Fairytales. On them, I am an expert. The world’s best loved classic tales of love: “Cinderella”, “Beauty and the Beast”, “Sleeping Beauty”, “Snow White”, “The Frog-Prince”, I have them all, carefully shelved in the velvet library of my Greenwich Village apartment.
The very same romantic ideal – a yearning for love which culminates in happy ending- spans the spectrum of collective storytelling from Grimm Brothers to Walt Disney to Sex and the City.
The fairytale may be one of the most important cultural and social influences on children’s development. Who we become as adults, is largely influenced by the stories we were told. Though we teach young boys and girls to believe in happy endings, the question remains: how much faith is sufficient to sustain the fairytale’s suggested belief that someday, somewhere, a better world awaits? In the age of broken dreams and brush reality and so many examples of people who did not make it after all, what is our responsibility, if any, in telling a child what’s possible? What does the fairytale stand for? What can we learn from it?
The Fairy Grandmother(Cinderella):
Even miracles take a little time.
Happily Ever After: A Postmodern Fixation or Reality?
On April 29th 2011, the whole world stopped to witness the fairytale unfolding in front of their eyes: the wedding of Prince William, Duke of Cambridge, and Catherine Middleton. The bride, the cake, the Household Cavalry and the Duke, made the whole world stop in a breathless moment. The Royal wedding turned into a public holiday, a global celebration of romantic love. Sometimes, the real life writes the best copy.

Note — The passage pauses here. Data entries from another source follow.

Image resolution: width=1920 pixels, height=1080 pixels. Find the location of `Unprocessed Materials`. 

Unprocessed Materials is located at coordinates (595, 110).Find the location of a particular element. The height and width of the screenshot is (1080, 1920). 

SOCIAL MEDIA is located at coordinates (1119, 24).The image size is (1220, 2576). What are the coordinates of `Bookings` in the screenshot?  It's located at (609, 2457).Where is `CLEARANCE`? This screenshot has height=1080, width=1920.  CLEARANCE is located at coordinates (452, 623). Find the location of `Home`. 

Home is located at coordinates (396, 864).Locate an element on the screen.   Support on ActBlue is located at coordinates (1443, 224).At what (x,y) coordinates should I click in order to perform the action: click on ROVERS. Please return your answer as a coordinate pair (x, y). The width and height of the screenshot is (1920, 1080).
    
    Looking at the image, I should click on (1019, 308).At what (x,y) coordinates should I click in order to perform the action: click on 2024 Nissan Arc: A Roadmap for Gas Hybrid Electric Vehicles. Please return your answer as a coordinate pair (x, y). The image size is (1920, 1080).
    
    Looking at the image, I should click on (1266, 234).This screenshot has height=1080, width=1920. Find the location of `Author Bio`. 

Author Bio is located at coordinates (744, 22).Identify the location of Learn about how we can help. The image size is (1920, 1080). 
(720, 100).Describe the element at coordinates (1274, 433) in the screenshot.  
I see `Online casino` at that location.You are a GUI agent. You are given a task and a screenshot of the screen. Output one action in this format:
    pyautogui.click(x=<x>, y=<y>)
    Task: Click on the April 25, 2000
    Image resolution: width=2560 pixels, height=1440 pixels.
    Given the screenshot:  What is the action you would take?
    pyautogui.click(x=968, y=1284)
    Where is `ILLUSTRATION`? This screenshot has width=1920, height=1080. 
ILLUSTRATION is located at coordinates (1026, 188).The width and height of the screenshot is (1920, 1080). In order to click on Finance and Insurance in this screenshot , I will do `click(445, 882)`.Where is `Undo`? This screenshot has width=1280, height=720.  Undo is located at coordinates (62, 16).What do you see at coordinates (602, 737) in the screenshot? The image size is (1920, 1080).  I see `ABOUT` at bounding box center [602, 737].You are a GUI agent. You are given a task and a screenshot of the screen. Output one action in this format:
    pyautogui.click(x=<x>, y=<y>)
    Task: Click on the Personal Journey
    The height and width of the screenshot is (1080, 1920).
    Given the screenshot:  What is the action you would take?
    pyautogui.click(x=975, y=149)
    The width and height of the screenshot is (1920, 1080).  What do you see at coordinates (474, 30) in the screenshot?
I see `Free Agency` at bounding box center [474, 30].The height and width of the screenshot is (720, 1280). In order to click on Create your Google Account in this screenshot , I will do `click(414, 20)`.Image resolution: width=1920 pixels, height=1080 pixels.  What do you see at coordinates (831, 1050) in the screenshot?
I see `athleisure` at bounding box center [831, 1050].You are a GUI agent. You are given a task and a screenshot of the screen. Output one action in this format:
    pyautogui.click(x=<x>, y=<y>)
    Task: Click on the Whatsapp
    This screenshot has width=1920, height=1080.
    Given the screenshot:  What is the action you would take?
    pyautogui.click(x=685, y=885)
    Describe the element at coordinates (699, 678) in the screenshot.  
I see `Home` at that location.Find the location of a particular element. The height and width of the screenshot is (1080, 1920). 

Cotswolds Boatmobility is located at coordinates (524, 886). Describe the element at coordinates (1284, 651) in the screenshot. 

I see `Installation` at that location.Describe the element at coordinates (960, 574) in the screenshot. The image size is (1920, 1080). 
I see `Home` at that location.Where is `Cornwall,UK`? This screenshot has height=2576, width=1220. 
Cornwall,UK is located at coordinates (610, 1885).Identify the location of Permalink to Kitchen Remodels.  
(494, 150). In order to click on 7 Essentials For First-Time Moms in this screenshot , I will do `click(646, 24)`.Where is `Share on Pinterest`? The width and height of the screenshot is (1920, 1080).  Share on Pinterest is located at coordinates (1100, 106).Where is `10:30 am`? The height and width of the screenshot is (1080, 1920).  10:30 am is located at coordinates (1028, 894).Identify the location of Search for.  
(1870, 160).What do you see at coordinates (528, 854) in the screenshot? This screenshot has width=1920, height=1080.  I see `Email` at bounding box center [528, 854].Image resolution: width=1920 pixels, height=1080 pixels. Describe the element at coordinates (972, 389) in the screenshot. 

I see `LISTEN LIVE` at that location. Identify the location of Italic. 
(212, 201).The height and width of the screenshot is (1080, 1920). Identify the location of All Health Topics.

However, romantic expectations of a contemporary woman who once-upon-a-time was a young girl dreaming of a knight in shining armor, not always end up in happy ending. Young Fiona in Shrek, the musical, ironically says: “A torturous existence, I don’t remember this part!”
One only needs to look at the feminist project focused around the critique against the model of a virtuous girl who’s forever waiting for a Prince Charming to come to her rescue and to feel like giving false promises to a child.
From a feminist criticism of the gender stereotype to a traditional interpretation of a moral virtue, what is it we can make of the magical storytelling? If we were to tell the children not to believe in happy endings as ways of protecting them from potential disappointments, wouldn’t we be crushing their dreams based on no evidence but our fearful projections?
Lesson in Faith or Reality Invented?
What fairytale narrative provides is a magical experience for a child. It is one of the primary sources of meaning to child’s life and understanding of human behavior. Fairytales aim to project a vision of a better world. But what happens when life throws you a curve ball? What happens when great expectations turn out not to be so great? “Cut the villains, cut the vamping/Cut this fairytale/Cut the peril and the pitfalls/Cut the puppet and the whale/Cut the monsters, cut the curses/Keep the intro, cut the verses/And the waiting, the waiting, the waiting, the waiting/ The waiting!” screams Fiona frustrated of waiting for her true love in Shrek, the musical.
Exposing children to fairytales in which the cruel and frightening scenes are edited or omitted would mean exposing them to only one side of reality. Lucia O., the main protagonist of my novel Letters to the Wind, in her search for “happily ever after”, mistakenly chooses a Dark Prince figure whose brusque and cruel treatment drives her deeper into despair. However, Lucia’s O. journey is also largely about self-reinvention and how despite love’s power to break her down again and again, she remains determined to piece her story back together and become the hero of her own narrative. And that’s what fairytale is all about.
In no success story, even the most fairylike, from Steve Jobs to Novak Djokovic, did the hero manage to escape dealing with obstacles on his way from rags-to-riches. Challenges the hero is exposed to offer a toolkit for riding the wave of life. Fairytales offer ways of resolving a stranglehold situation that at times may seem insurmountable and can inspire child to look beyond the limiting circumstances.
Thus, fairytales are nothing but lessons in faith. Faith, that everything is possible.
After winning Wimbledon and becoming the world’s No.1, Novak Djokovic said:
There’s no end in dreaming: never give up on your dreams.
So take your chances. Become a hero of your own narrative. Maybe life is a fairytale, after all.